Dynamic Time Warping

Dynamic time warping (DTW) algorithm is used for estimation of similarities between two sequences which may fluctate in time or speed. For example, using DTW we can easily detect the walking patterns of one person who was walking with different speeds in different videos, even if there were accelerations or decelerations during the course of one's observations. DTW has variety of practical applications and used for analysis of any data that can be represented in linear fashion including audio, video and graphics. The best example of DTW is coping with different speaking speeds in automatic speech recognization.

Finding recurring patterns in process data, also referred to as motif-matching, may reveal diagnostic information to engineers and operators. Dynamic Time Warping (DTW) is one of the most widely used techniques for performing these motif matches with certain restrictions. The sequences are "warped" non-linearly in the time dimension to determine a measure of their similarity independent of certain non-linear variations in the time dimension. This sequence alignment method is often used in the context of hidden Markov models.

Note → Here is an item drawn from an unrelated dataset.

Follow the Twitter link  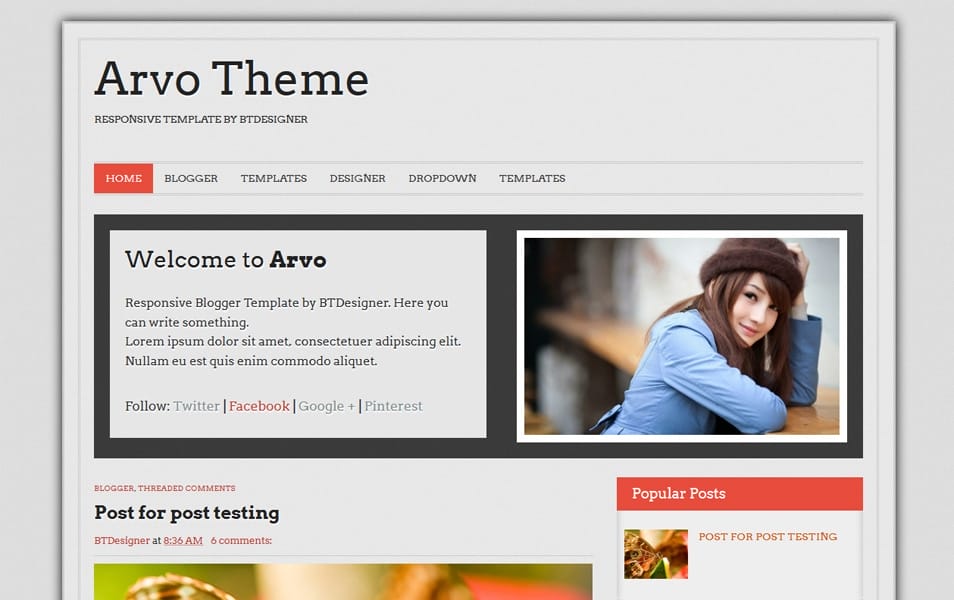(196, 406)
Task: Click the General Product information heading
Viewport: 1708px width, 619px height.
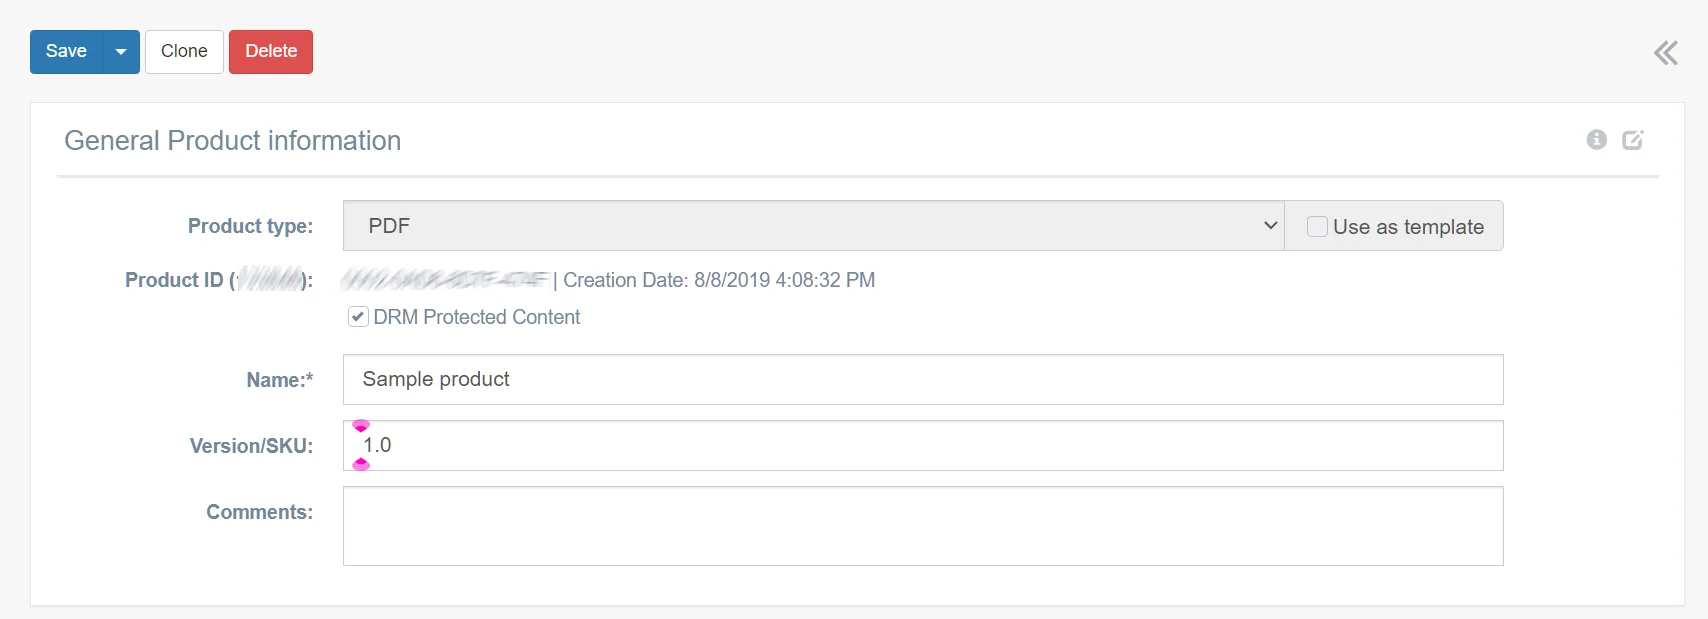Action: [x=233, y=141]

One example of the restrictions imposed on the matching of the sequences is on the monotonicity of the mapping in the time dimension. Continuity is less important in DTW than in other pattern matching algorithms; DTW is an algorithm particularly suited to matching sequences with missing information, provided there are long enough segments for matching to occur. The sample implementation of the algorithm is available on wikipedia.

Classification methods of DNA most commonly use comparison of the differences in DNA symbolic records, which requires the global multiple sequence alignment. This solution is often inappropriate, causing a number of imprecisions and requires additional user intervention for exact alignment of the similar segments. The similar segments in DNA represented as a signal are characterized by a similar shape of the curve. The DNA alignment in genomic signals may adjust whole sections not only individual symbols. The dynamic time warping (DTW) is suitable for this purpose and can replace the multiple alignment of symbolic sequences in applications, such as phylogenetic analysis (Classification of genomic signals using dynamic time warping;
Skutkova et al., 2013).

Classification of genomic signals using dynamic time warping is an adequate variant to phylogenetic analysis using the symbolic DNA sequences alignment; in addition, it is robust, quick and more precise technique.